:: Recorded data

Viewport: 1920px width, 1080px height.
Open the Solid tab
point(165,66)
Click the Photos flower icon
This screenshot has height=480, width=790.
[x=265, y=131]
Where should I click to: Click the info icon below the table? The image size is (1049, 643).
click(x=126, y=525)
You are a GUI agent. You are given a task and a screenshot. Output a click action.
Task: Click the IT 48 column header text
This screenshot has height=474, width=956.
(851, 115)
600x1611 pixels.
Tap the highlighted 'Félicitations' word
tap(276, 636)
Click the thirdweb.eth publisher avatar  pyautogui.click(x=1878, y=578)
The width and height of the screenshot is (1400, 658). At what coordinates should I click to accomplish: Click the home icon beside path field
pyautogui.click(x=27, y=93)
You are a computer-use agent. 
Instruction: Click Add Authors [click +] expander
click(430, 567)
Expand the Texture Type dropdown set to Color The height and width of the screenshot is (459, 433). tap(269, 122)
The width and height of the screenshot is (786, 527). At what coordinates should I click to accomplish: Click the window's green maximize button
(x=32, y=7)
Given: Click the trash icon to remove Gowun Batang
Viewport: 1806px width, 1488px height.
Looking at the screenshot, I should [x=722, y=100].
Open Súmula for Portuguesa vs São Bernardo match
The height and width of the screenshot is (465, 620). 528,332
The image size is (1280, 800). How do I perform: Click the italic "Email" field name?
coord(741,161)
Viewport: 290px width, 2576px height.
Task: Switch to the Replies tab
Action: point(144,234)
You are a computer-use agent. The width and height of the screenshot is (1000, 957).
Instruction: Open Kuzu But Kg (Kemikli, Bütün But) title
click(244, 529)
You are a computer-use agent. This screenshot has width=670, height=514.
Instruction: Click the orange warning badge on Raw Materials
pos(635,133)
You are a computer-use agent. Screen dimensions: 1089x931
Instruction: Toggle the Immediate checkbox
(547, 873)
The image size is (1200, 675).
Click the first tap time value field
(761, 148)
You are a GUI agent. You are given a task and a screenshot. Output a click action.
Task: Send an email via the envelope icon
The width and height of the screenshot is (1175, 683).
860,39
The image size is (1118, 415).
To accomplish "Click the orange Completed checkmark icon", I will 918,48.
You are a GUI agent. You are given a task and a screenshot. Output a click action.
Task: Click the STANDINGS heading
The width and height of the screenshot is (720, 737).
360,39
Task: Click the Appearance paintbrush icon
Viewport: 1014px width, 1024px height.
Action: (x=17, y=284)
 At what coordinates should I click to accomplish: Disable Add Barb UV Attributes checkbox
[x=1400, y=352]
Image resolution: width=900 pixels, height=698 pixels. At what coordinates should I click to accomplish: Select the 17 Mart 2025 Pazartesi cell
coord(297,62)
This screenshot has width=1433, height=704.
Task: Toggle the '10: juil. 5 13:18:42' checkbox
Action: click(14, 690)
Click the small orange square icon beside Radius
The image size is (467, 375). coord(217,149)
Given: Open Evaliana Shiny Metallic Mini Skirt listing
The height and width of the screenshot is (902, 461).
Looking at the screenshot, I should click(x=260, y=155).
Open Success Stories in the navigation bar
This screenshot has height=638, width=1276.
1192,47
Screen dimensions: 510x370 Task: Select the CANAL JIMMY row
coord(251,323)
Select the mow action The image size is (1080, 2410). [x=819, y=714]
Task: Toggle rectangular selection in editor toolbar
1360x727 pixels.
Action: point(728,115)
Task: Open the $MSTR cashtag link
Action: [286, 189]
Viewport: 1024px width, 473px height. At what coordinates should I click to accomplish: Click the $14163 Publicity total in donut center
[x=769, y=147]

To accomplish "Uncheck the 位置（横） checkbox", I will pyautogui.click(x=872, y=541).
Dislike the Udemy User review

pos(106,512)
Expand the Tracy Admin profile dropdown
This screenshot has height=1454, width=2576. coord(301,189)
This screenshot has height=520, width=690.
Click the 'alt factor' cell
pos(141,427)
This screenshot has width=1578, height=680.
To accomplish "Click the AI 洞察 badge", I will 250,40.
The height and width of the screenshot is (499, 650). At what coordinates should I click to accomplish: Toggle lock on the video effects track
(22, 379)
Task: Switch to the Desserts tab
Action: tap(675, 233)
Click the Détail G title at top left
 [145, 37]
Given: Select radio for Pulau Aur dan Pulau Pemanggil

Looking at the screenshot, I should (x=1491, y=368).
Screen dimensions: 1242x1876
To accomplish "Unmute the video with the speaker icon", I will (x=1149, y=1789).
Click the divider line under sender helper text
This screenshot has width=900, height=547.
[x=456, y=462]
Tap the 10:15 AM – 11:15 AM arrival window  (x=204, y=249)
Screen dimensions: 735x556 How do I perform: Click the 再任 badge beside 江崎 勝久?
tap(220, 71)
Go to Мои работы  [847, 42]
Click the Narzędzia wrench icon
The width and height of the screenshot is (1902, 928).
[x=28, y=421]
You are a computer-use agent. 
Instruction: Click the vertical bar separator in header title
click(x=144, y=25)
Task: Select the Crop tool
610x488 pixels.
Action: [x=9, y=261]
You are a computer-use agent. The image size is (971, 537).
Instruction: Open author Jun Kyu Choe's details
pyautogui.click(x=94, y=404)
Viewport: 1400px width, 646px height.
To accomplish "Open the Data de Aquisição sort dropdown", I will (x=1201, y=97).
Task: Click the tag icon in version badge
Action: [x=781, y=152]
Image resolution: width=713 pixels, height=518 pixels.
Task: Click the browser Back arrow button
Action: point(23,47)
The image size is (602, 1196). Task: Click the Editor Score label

::::

● **What the task asks**:
Rewrite all the items above, substituting "desktop assistant" for every occurrence of "computer-use agent" and leaving everything else as it is.

● **Exercise answer**:
Viewport: 1920px width, 1080px height.
Open the Solid tab
point(165,66)
Click the Photos flower icon
This screenshot has height=480, width=790.
[x=265, y=131]
Where should I click to: Click the info icon below the table? The image size is (1049, 643).
click(x=126, y=525)
You are a GUI agent. You are given a task and a screenshot. Output a click action.
Task: Click the IT 48 column header text
This screenshot has height=474, width=956.
(851, 115)
600x1611 pixels.
Tap the highlighted 'Félicitations' word
tap(276, 636)
Click the thirdweb.eth publisher avatar  pyautogui.click(x=1878, y=578)
The width and height of the screenshot is (1400, 658). At what coordinates should I click to accomplish: Click the home icon beside path field
pyautogui.click(x=27, y=93)
You are a desktop assistant. 
Instruction: Click Add Authors [click +] expander
click(430, 567)
Expand the Texture Type dropdown set to Color The height and width of the screenshot is (459, 433). tap(269, 122)
The width and height of the screenshot is (786, 527). At what coordinates should I click to accomplish: Click the window's green maximize button
(x=32, y=7)
Given: Click the trash icon to remove Gowun Batang
Viewport: 1806px width, 1488px height.
Looking at the screenshot, I should [x=722, y=100].
Open Súmula for Portuguesa vs São Bernardo match
The height and width of the screenshot is (465, 620). 528,332
The image size is (1280, 800). How do I perform: Click the italic "Email" field name?
coord(741,161)
Viewport: 290px width, 2576px height.
Task: Switch to the Replies tab
Action: point(144,234)
You are a desktop assistant. The width and height of the screenshot is (1000, 957).
Instruction: Open Kuzu But Kg (Kemikli, Bütün But) title
click(244, 529)
You are a desktop assistant. This screenshot has width=670, height=514.
Instruction: Click the orange warning badge on Raw Materials
pos(635,133)
You are a desktop assistant. Screen dimensions: 1089x931
Instruction: Toggle the Immediate checkbox
(547, 873)
The image size is (1200, 675).
Click the first tap time value field
(761, 148)
You are a GUI agent. You are given a task and a screenshot. Output a click action.
Task: Send an email via the envelope icon
The width and height of the screenshot is (1175, 683).
860,39
The image size is (1118, 415).
To accomplish "Click the orange Completed checkmark icon", I will 918,48.
You are a GUI agent. You are given a task and a screenshot. Output a click action.
Task: Click the STANDINGS heading
The width and height of the screenshot is (720, 737).
360,39
Task: Click the Appearance paintbrush icon
Viewport: 1014px width, 1024px height.
Action: (x=17, y=284)
 At what coordinates should I click to accomplish: Disable Add Barb UV Attributes checkbox
[x=1400, y=352]
Image resolution: width=900 pixels, height=698 pixels. At what coordinates should I click to accomplish: Select the 17 Mart 2025 Pazartesi cell
coord(297,62)
This screenshot has width=1433, height=704.
Task: Toggle the '10: juil. 5 13:18:42' checkbox
Action: click(14, 690)
Click the small orange square icon beside Radius
The image size is (467, 375). coord(217,149)
Given: Open Evaliana Shiny Metallic Mini Skirt listing
The height and width of the screenshot is (902, 461).
Looking at the screenshot, I should click(x=260, y=155).
Open Success Stories in the navigation bar
This screenshot has height=638, width=1276.
1192,47
Screen dimensions: 510x370 Task: Select the CANAL JIMMY row
coord(251,323)
Select the mow action The image size is (1080, 2410). [x=819, y=714]
Task: Toggle rectangular selection in editor toolbar
1360x727 pixels.
Action: point(728,115)
Task: Open the $MSTR cashtag link
Action: [286, 189]
Viewport: 1024px width, 473px height. At what coordinates should I click to accomplish: Click the $14163 Publicity total in donut center
[x=769, y=147]

To accomplish "Uncheck the 位置（横） checkbox", I will pyautogui.click(x=872, y=541).
Dislike the Udemy User review

pos(106,512)
Expand the Tracy Admin profile dropdown
This screenshot has height=1454, width=2576. coord(301,189)
This screenshot has height=520, width=690.
Click the 'alt factor' cell
pos(141,427)
This screenshot has width=1578, height=680.
To accomplish "Click the AI 洞察 badge", I will 250,40.
The height and width of the screenshot is (499, 650). At what coordinates should I click to accomplish: Toggle lock on the video effects track
(22, 379)
Task: Switch to the Desserts tab
Action: tap(675, 233)
Click the Détail G title at top left
 [145, 37]
Given: Select radio for Pulau Aur dan Pulau Pemanggil

Looking at the screenshot, I should (x=1491, y=368).
Screen dimensions: 1242x1876
To accomplish "Unmute the video with the speaker icon", I will (x=1149, y=1789).
Click the divider line under sender helper text
This screenshot has width=900, height=547.
[x=456, y=462]
Tap the 10:15 AM – 11:15 AM arrival window  (x=204, y=249)
Screen dimensions: 735x556 How do I perform: Click the 再任 badge beside 江崎 勝久?
tap(220, 71)
Go to Мои работы  [847, 42]
Click the Narzędzia wrench icon
The width and height of the screenshot is (1902, 928).
[x=28, y=421]
You are a desktop assistant. 
Instruction: Click the vertical bar separator in header title
click(x=144, y=25)
Task: Select the Crop tool
610x488 pixels.
Action: [x=9, y=261]
You are a desktop assistant. The image size is (971, 537).
Instruction: Open author Jun Kyu Choe's details
pyautogui.click(x=94, y=404)
Viewport: 1400px width, 646px height.
To accomplish "Open the Data de Aquisição sort dropdown", I will (x=1201, y=97).
Task: Click the tag icon in version badge
Action: [x=781, y=152]
Image resolution: width=713 pixels, height=518 pixels.
Task: Click the browser Back arrow button
Action: point(23,47)
The image size is (602, 1196). Task: Click the Editor Score label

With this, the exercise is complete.